As a conclusion, we decided to adopt, at least for demonstrators in the embedded domain that will be based on ARM architecture and for the preliminary use cases, an RTL injection validation campaign.

## 4. Phases of the Validation Campaign

The validation campaign is carried out through a fault injection on the complete hardware in order to validate the failure rate at the application level as estimated by the high-level reliability estimation method.

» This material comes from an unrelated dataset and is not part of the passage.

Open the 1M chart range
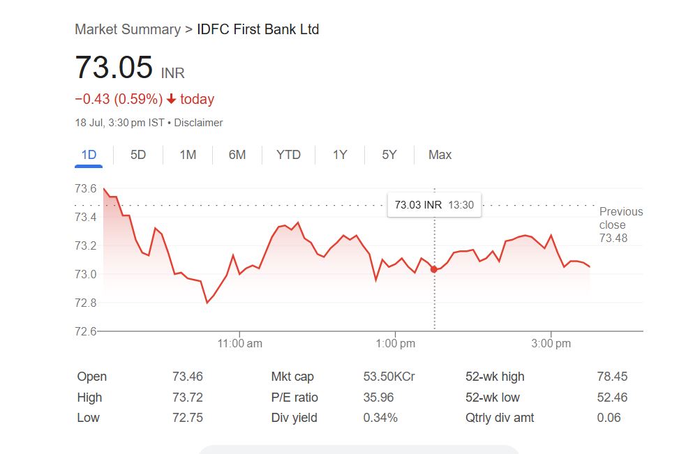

Figure 3 shows the validation workflow.



Figure 3: Validation workflow

The validation campaign can be partitioned into three main phases:

- 1. **Set up of the validation platform:** this phase requires studying the target system to validate in order to identify the models of the different components, and to define the target fault models.
- 2. **Injection Campaign:** in this phase the actual validation is performed by means of a low-level fault injection campaign. Due to the complexity of this task screening techniques to reduce the injection time must be implemented.
- 3. Validation of the metrics: in this final phase, application level failure rate are computed starting from the fault detection data obtained with the fault injection campaign. These numbers are compared with equivalent numbers obtained through CLERECO early reliability estimation models in order to assess the accuracy of the high-level models. In case accuracy is not enough, further refinements of the models will be implemented and a new validation phase will be required.

## 5. Set Up of the Validation Platform

## 5.1. Organization of the Platform

It has been decided by the consortium that the preliminary validation plan is based on RTL injection on ARM based microprocessor, at least for the embedded demonstrators and for the preliminary use cases. In particular, an ARM15 based platform has been chosen.

The choice of the platform and of the strategy, imply a number of requirements, such as:

- RTL database of the full HW layer.
- Transient fault model (bit flip of the output of memory elements / memory cells).
- Workloads (tests) at different level of abstraction modeling the low level functions of the software up to the target application.
- A test environment built in such a way to allow using the target simulator's features for saving and restoring simulation snapshots.

## 5.2. Modeling of the faults

The CLERECO system level reliability estimation methodologies enables to consider several types of fault model. In this preliminary validation plan we focus on analysis of the effect of transient fault that represent a significant class of faults for reliable systems. In particular we model faults as Single Event Upset (SEU), where the value of a bit is flipped (0->1 or 1->0) at a certain point of the simulation (see also Figure 5).

The fault is characterized by:

- **Location**: where the fault takes place in the mode of the HW.
- **Time**: when the fault takes place during the simulation.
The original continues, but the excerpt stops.